## About this project

### Goals
The goal of this project is to understand 1. the popularity of __Ask HN__ and __Show HN__ session comparing with other hacker news sections, and 2. the pattern of people commenting on hacker news, whether there is a certain time that's more popular than other.


### Questions

    *Do Ask HN or Show HN receive more comments on average?
    *Do posts created at a certain time receive more comments on average?


### methodology
We'll approach the problem by analyzing the number of comments.

### data

You can find the source data in this [Kaggle project](https://www.kaggle.com/hacker-news/hacker-news-posts).
The original data set contains all hacker news post in 12 months, ending on September 26 2015. For our project, the data has been reduced from almost 300,000 rows to approximately 20,000 rows by removing all submissions that did not receive any comments, and then randomly sampling from the remaining submissions. 

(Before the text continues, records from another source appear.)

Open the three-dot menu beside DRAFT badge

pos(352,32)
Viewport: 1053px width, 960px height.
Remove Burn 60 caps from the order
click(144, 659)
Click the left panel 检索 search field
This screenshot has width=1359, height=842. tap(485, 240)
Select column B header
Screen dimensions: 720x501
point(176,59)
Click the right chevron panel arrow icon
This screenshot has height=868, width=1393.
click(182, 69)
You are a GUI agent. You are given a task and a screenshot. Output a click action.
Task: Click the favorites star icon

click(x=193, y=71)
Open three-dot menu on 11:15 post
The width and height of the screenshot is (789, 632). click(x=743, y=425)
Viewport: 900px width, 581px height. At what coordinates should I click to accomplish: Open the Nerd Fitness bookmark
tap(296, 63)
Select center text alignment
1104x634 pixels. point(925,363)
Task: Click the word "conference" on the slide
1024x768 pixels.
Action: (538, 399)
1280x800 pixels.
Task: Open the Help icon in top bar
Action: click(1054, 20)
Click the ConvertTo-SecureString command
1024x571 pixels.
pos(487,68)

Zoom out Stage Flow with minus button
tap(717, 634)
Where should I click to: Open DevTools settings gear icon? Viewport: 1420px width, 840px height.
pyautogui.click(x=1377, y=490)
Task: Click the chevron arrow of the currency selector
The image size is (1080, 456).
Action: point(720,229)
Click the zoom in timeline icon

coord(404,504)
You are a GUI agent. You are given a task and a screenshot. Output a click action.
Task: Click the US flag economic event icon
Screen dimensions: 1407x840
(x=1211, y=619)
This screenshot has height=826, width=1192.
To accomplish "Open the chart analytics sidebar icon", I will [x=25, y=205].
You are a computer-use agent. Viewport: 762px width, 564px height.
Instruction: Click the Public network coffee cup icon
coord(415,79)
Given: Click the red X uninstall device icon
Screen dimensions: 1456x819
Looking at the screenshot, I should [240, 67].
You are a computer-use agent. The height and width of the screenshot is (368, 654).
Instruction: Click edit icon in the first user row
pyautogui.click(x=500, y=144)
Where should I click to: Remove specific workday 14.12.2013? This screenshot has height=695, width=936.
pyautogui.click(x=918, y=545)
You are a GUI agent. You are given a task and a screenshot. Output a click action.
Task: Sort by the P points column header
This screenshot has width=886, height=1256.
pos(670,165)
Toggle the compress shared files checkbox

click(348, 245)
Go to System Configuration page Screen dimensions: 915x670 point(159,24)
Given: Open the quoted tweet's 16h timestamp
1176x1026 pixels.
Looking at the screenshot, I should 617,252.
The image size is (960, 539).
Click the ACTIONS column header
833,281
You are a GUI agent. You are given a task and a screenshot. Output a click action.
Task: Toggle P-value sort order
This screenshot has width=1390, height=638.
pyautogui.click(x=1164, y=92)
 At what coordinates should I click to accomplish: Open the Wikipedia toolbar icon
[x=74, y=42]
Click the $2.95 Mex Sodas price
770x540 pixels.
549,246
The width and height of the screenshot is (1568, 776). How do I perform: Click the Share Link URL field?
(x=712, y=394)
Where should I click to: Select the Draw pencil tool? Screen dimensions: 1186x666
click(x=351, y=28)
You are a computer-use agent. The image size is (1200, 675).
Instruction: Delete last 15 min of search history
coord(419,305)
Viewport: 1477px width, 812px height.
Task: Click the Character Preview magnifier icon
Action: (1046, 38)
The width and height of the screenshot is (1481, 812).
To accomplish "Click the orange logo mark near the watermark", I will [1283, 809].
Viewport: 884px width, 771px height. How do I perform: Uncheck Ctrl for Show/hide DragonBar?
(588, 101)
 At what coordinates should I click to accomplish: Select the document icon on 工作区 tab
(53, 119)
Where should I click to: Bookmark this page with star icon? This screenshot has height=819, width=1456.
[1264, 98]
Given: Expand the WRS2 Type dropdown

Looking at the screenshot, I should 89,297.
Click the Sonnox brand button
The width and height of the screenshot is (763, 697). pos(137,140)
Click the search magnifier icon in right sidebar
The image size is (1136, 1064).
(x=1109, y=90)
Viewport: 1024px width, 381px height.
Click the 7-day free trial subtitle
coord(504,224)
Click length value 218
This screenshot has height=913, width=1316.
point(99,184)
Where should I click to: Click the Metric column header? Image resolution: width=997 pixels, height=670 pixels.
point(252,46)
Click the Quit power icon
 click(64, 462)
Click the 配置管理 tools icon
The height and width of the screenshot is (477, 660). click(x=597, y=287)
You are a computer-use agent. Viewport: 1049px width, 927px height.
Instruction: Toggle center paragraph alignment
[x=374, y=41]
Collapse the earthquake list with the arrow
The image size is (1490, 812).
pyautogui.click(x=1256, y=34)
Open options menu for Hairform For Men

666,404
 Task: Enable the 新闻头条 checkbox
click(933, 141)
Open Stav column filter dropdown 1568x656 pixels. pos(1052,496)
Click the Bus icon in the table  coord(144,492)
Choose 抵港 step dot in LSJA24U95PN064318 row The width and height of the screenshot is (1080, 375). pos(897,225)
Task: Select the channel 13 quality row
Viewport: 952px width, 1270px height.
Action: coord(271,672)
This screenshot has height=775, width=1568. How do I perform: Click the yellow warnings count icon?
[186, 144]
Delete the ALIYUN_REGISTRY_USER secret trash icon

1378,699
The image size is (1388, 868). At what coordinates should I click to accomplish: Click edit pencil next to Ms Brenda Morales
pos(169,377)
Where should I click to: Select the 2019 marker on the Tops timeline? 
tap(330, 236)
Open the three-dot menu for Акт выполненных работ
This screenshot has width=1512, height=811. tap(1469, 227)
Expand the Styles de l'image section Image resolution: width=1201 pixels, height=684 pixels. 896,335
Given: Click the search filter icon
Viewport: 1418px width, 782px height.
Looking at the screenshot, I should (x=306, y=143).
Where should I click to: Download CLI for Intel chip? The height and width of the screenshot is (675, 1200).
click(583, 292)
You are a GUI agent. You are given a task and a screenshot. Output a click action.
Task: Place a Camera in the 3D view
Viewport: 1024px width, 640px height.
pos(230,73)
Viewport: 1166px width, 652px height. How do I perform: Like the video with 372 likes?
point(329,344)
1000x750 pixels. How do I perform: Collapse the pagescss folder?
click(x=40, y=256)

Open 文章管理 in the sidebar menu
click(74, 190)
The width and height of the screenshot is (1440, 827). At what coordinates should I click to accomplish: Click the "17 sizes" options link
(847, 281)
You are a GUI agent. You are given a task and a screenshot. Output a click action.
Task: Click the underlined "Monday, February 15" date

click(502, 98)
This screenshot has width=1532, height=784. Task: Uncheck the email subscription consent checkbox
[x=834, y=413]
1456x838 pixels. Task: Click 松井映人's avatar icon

Below are descriptions of the columns:

-`id`: The unique identifier from Hacker News for the post

-`title`: The title of the post

-`url`: The URL that the posts links to, if it the post has a URL

-`num_points`: The number of points the post acquired, calculated as the total number of upvotes minus the total number of downvotes

-`num_comments`: The number of comments that were made on the post

-`author`: The username of the person who submitted the post

-`created_at`: The date and time at which the post was submitted


In [1]:
# initialization

from csv import reader
opened_file = open('hacker_news.csv')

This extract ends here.